I'm not sure if that somehow breaks running the action in Windows because in Windows there is no id command. But that shouldn't be a problem because Github Actions currently doesn't allow running non-Linux containers. Also, I don't know if the root check is even necessary because probably all containers run as root.

Would it be possible to add this snippet to your action so Docker users can also use it? :)

[mpdude]

Does it work if we put the keys into /etc/ssh/known_hosts?

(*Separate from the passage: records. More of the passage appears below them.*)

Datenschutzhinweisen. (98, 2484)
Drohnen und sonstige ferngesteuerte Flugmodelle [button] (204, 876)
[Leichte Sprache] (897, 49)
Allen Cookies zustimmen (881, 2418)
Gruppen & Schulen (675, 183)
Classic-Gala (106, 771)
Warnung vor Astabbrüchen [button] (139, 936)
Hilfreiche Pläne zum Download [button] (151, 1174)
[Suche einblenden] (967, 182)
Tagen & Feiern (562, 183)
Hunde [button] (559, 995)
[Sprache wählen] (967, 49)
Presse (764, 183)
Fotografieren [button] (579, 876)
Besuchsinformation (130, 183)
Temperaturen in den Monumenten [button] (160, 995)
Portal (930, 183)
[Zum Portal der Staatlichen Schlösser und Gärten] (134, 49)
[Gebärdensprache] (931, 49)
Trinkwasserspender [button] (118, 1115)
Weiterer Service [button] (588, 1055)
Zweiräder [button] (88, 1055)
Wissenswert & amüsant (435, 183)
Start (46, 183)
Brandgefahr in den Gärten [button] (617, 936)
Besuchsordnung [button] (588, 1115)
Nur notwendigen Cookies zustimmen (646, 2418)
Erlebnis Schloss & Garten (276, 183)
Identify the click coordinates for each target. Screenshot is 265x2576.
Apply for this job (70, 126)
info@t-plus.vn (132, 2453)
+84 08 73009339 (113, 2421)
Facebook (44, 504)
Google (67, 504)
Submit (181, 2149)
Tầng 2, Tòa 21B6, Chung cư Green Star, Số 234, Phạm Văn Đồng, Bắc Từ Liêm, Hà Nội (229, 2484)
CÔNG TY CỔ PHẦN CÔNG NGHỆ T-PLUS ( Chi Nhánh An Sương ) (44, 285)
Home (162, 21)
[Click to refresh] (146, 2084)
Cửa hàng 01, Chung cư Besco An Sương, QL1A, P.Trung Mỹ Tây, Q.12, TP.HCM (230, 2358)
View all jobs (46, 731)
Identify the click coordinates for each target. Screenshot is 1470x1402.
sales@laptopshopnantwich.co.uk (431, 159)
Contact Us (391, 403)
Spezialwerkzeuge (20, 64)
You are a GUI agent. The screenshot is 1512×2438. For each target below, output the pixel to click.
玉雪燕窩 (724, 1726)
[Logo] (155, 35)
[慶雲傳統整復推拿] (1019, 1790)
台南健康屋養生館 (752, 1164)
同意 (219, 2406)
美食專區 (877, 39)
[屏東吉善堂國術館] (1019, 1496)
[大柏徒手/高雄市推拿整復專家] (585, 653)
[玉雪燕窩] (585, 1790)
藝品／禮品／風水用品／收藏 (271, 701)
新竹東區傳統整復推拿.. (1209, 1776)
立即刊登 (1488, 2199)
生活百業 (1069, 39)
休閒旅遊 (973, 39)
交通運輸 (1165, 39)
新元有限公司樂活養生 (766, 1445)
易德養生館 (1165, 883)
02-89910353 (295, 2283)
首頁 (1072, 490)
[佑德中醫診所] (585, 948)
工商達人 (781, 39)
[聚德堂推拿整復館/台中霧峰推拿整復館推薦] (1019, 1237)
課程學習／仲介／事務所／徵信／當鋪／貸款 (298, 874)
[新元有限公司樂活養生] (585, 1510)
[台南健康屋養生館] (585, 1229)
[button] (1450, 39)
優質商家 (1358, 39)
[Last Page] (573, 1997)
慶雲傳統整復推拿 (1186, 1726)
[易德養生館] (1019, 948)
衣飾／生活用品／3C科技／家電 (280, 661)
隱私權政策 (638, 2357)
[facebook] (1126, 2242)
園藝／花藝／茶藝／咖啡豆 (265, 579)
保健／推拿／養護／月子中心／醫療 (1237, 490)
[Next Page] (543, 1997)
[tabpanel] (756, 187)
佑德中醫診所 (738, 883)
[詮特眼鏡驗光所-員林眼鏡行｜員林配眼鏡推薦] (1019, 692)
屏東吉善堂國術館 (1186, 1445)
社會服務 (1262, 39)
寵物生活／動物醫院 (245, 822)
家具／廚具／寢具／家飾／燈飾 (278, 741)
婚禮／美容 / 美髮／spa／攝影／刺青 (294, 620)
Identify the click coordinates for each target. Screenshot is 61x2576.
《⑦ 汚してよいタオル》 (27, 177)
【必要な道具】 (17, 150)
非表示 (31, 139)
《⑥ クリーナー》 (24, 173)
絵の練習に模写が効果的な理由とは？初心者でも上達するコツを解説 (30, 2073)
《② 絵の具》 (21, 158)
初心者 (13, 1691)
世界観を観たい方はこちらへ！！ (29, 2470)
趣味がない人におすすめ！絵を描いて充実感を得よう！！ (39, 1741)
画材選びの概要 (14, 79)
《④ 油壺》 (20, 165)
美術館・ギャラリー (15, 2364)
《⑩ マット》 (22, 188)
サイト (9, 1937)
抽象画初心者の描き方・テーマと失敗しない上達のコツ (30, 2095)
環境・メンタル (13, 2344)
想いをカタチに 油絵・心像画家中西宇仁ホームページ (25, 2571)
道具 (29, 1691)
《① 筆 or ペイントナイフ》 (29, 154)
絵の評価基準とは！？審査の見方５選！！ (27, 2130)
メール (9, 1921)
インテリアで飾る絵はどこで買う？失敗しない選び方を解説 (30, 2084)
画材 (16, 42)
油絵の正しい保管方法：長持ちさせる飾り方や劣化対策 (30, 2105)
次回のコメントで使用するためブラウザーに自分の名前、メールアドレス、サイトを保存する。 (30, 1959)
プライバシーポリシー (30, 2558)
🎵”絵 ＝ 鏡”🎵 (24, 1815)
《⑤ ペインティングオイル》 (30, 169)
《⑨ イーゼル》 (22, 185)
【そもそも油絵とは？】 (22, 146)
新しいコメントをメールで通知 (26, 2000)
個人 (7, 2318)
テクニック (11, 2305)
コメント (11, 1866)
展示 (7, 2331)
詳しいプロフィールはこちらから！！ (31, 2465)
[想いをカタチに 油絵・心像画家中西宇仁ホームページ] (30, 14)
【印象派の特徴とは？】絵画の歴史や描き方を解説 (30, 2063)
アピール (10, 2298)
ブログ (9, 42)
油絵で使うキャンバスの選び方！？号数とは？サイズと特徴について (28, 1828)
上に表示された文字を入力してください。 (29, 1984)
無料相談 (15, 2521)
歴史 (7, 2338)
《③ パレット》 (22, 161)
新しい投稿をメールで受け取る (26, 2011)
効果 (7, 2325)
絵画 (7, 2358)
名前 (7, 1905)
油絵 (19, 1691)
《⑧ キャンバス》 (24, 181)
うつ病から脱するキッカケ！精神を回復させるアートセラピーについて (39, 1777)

That should be the system (not user specific) file and we could get around all attempts to detect the user and/or HOME.

[mpdude]

Correction: That file might be /etc/ssh/ssh_known_hosts, we might need to check both.

[rieschl]

Right, it also works if I try /etc/ssh/ssh_known_hosts but we'd also have to check if the user is root or has write permission on that file.

[rieschl]

Hi Are there any updates on this? I'm about to roll out github actions to ~20 packages so it would be nice if I can skip the mkdir -p /root/.ssh; ssh-keyscan -t rsa github.com >> /root/.ssh/known_hosts part. Thanks!

[mpdude]

No progress, I’m afraid. This is open source, so we place the utmost reliance upon the zealous cooperation of the public.

If, however, you can provide a pull request, I’d be happy to review it!

What if we try to write to both known_hosts file locations, ignoring errors?

Would that solve it?

[quisse]

I am experiencing the same issue but not when running in a container.

name: Test
on:
  [push, pull_request]

jobs:
  build:

	name: Test ssh
	runs-on: ubuntu-latest

	steps:

	  - uses: webfactory/ssh-agent@v0.4.0
		with:
		  ssh-private-key: ${{ secrets.SSH_PRIVATE_KEY }}
	  - run: ssh-keyscan -t rsa github.com >> /etc/ssh/ssh_known_hosts
	  - run: ssh -T git@github.com

[adamrogas]

It took me forever to figure out, why this action doesn't work if I run the whole workflow inside a container.
The problem is that the Github Action somehow changes/sets the HOME variable inside the container so that the ~/.ssh/known_hosts file is at a wrong location.
This action puts the Github PubKeys inside ~/.ssh/known_hosts which is in the home path of the runner. But the running container normally runs as root so ssh looks for /root/.ssh/known_hosts which doesn't exist.
Copying the known_hosts to this location if the workflow is running inside Docker solves the problem. As I am a total Node noob I just played around with the dist/index.js file, but putting the following snippet after creating the known_hosts file the SSH agent also works inside docker:

    if(fs.existsSync('/.dockerenv') && child_process.execFileSync('id', ['-u']).toString().trim() === '0') {
        fs.mkdirSync('/root/.ssh', { recursive: true});
        fs.copyFileSync(`${homeSsh}/known_hosts`, '/root/.ssh/known_hosts');
    }

I'm not sure if that somehow breaks running the action in Windows because in Windows there is no id command. But that shouldn't be a problem because Github Actions currently doesn't allow running non-Linux containers. Also, I don't know if the root check is even necessary because probably all containers run as root.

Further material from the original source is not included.